Understanding Charles's Law is crucial for solving problems where you need to find the missing volume or temperature of a gas, as seen in our given data sets. Always remember that the changes described by gas laws are only strictly accurate when conditions such as constant pressure and amount of gas are met.

Temperature Conversion

Temperature conversion is a necessary step when working with gas laws since many laws require temperature to be in the Kelvin scale. The Kelvin scale is used in scientific calculations because it starts at absolute zero, which is the lowest theoretical temperature where all molecular motion ceases. To convert Celsius to Kelvin, you simply add 273 to the Celsius temperature:

• For example, to convert 25°C to Kelvin, you calculate: 25 + 273 = 298 K.
• This conversion is essential to apply Charles's Law correctly.

Having temperatures in Kelvin ensures that the proportionality factor in Charles's Law remains consistent. Remember, Kelvin does not have degrees, so we just write 'K' after the number. Ensure all temperatures in gas law calculations are converted to Kelvin to avoid incorrect results.

Volume and Temperature Relationship

The relationship between volume and temperature is at the heart of Charles's Law. When we say volume and temperature have a direct relationship under Charles's Law, we mean that they change in the same direction:

• If the temperature increases, the gas molecules move more energetically, needing more space, causing the volume to increase.
• Conversely, if the temperature drops, the gas then contracts, and the volume decreases.

This relationship can be mathematically represented by the formula: \( \frac{V_1}{T_1} = \frac{V_2}{T_2} \), where \( V \) represents volume and \( T \) represents temperature in Kelvin. This formula allows us to solve for an unknown volume or temperature, given that the other variables are provided. Understanding this relationship is crucial for calculations involving gases under non-standard conditions.

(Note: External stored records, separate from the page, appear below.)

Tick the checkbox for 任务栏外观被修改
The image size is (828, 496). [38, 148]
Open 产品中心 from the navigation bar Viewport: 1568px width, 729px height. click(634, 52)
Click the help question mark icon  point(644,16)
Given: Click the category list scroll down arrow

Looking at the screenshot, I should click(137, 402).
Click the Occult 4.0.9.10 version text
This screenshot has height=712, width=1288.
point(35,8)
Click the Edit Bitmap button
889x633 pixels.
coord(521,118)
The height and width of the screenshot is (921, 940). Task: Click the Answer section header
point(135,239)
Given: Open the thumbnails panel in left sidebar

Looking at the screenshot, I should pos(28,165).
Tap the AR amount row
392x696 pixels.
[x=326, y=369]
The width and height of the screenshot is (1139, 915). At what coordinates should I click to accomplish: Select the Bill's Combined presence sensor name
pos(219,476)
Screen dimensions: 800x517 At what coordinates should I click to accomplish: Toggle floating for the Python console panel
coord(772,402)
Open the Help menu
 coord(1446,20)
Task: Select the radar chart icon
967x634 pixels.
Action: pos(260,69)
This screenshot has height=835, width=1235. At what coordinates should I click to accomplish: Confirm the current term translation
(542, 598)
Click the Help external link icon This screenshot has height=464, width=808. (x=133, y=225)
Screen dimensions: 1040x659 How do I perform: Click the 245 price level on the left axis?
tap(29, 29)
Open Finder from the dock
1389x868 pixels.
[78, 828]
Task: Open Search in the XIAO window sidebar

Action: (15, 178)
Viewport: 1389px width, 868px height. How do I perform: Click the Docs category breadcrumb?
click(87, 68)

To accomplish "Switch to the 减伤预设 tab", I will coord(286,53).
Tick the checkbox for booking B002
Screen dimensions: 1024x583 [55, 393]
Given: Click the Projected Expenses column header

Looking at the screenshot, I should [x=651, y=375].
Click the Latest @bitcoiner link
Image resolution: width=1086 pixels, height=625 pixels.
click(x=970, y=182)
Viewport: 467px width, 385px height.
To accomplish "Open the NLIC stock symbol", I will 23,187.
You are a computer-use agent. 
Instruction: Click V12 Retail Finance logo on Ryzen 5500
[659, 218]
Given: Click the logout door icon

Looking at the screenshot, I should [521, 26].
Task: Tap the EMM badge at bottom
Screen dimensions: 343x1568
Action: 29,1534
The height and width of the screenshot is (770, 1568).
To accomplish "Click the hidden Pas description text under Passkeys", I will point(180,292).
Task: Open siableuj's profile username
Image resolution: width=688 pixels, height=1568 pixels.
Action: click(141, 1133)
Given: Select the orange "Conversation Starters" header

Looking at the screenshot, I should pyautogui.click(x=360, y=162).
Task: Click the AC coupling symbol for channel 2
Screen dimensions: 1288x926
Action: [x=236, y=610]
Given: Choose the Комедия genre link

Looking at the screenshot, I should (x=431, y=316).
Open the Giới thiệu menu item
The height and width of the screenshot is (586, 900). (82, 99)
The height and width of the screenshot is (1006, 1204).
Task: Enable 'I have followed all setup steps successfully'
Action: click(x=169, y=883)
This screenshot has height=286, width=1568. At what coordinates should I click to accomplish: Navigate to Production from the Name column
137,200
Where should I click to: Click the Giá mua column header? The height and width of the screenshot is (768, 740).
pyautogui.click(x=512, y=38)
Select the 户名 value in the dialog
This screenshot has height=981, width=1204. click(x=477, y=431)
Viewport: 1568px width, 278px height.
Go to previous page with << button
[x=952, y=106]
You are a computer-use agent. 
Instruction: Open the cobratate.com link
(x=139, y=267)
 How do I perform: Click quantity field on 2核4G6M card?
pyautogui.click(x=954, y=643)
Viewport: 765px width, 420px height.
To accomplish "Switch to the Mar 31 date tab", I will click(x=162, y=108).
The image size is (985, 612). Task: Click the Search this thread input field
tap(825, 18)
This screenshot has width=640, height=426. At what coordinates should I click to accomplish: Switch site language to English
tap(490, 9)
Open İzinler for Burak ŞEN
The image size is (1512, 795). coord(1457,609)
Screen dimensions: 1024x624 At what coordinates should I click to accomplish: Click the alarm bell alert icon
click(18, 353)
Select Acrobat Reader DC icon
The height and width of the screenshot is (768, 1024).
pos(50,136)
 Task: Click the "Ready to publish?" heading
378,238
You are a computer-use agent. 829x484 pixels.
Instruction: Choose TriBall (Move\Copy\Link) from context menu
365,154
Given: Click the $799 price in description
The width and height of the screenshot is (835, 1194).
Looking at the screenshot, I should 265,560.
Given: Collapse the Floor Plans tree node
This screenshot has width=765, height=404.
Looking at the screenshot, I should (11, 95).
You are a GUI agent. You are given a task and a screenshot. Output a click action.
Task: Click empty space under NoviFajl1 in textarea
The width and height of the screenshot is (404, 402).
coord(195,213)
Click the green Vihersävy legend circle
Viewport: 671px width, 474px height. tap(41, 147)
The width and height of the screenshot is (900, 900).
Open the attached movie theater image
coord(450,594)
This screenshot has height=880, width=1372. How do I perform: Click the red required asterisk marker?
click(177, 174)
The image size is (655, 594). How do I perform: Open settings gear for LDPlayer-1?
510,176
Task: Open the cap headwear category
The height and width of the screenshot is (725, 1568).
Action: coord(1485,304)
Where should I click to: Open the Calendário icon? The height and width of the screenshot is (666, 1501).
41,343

Kelvin to Celsius Conversion

Understanding how to convert between Kelvin and Celsius is equally important when interpreting the results of gas law experiments. Since gas laws often give results in Kelvin, we may need to convert these back to the Celsius scale to answer real-world questions or provide results in a more familiar format:

• To convert Kelvin back to Celsius, subtract 273 from the Kelvin temperature.
• For instance, if you have a temperature of 348 K, converting to Celsius gives: 348 - 273 = 75°C.

This conversion step comes into play when you have solved for a temperature in Kelvin and need to express the result in everyday terms. Always make sure conversions are done accurately, as mistakes in conversion can lead to significant errors in chemical calculations or interpretations.